Under Local Law 88 starting in 2025, owners must provide tenants with monthly statements of their actual electricity usage. It does not require you to bill your tenants based on this usage. If your lease language stipulates that you will continue to charge tenants a flat fee each month for electricity, the lease language should indicate that bills for tenants will look different after January 1, 2025, with uniform charges regardless of electricity usage.

The remaining issue is who pays for the meter. This should be worked into the lease cost. The lease should also permit you to access the tenant space to assess metering and/or lighting compliance for Local Law 88.

12. Share the information with tenants at least monthly.

Starting January 1, 2025, Local Law 88 requires you to send tenants monthly statements showing their electricity use. For tenant spaces under 10,000 square feet sharing a meter with other tenants, the statement must reflect electricity use allocated by percentage leased area.

Additionally, it is in your best interest for tenants to have access to their energy consumption in real-time, rather than just a monthly statement. This capability is only available with automatic meters that have been set up to transmit energy data in frequent intervals as short as 15 minutes. This information will allow them to test out energy efficiency strategies and reduce usage, improving your property’s benchmarking and Portfolio Manager score.
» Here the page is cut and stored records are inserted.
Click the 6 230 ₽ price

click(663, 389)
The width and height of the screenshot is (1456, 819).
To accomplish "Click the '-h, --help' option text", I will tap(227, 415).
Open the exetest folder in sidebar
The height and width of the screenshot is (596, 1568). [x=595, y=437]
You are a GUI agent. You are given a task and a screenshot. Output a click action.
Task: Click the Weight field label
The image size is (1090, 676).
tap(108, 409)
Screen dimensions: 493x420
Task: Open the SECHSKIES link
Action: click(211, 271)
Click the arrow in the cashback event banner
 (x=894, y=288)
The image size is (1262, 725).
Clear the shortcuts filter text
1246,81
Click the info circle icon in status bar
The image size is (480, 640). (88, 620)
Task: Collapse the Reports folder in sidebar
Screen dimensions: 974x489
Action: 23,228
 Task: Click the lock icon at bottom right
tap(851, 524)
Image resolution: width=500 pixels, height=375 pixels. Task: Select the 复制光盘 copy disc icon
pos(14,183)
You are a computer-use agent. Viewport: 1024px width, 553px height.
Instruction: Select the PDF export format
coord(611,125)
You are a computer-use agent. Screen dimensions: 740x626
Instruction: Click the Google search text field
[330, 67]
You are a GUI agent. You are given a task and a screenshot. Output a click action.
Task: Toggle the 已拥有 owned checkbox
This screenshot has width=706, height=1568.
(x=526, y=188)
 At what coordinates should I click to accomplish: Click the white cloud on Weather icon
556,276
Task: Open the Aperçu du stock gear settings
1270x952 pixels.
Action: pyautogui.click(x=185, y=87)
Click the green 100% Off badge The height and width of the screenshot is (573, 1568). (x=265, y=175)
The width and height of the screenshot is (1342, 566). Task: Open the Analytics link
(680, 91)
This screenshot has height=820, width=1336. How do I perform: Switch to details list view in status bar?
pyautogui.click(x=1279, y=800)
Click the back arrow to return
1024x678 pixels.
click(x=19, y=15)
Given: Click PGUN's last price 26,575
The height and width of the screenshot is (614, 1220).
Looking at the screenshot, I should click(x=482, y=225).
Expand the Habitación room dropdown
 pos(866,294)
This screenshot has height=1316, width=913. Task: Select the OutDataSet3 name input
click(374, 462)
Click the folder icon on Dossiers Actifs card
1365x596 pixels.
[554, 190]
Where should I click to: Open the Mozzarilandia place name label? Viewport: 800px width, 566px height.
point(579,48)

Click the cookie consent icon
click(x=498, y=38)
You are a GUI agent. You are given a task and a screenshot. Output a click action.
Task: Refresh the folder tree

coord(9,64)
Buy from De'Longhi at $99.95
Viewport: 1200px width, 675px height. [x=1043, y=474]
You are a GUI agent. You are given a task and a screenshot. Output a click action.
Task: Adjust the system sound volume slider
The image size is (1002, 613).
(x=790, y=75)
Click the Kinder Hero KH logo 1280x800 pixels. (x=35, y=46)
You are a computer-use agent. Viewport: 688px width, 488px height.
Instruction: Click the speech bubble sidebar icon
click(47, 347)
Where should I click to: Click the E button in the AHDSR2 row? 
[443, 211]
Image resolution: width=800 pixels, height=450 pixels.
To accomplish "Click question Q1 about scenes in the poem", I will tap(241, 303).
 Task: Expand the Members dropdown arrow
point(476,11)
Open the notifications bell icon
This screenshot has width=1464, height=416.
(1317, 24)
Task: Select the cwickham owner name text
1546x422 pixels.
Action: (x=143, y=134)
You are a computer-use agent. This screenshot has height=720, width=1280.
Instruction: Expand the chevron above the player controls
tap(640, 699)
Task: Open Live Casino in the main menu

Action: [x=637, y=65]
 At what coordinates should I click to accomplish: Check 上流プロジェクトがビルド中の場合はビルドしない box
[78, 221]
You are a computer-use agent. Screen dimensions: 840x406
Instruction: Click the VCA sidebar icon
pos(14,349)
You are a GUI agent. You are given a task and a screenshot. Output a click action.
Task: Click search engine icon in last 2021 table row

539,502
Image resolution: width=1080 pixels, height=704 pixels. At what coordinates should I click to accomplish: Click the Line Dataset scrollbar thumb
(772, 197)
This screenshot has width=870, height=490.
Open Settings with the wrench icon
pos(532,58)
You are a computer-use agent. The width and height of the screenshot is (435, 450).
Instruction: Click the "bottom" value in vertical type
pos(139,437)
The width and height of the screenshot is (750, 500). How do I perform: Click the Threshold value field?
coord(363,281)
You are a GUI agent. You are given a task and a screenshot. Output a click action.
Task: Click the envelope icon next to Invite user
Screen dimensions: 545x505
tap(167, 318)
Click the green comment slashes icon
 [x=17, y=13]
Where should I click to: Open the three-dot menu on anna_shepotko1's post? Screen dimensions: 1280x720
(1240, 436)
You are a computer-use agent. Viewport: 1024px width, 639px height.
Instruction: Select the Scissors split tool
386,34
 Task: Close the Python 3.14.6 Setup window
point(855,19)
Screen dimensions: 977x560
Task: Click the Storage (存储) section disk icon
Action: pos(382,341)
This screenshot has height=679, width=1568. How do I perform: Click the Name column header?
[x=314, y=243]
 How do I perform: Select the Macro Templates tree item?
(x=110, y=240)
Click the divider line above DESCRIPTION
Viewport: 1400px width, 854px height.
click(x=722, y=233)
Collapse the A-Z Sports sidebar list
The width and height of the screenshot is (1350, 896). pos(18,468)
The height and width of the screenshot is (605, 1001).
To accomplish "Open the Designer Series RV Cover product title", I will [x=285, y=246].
In order to have this capability, discuss it with the meter provider early in the planning process.


13. Submit your compliance report by Jan 1, 2025.

Local Law 88 requires property owners to submit a report by January 1, 2025, completed by a registered design professional or licensed master or special electrician certifying that:

1. All applicable lighting in the building meets or exceeds the energy code in place Jan. 1, 2010; and

2. Sub-meters have been installed in all covered tenant spaces.

The Department of Buildings (DOB) has not issued any guidance regarding the form of this report.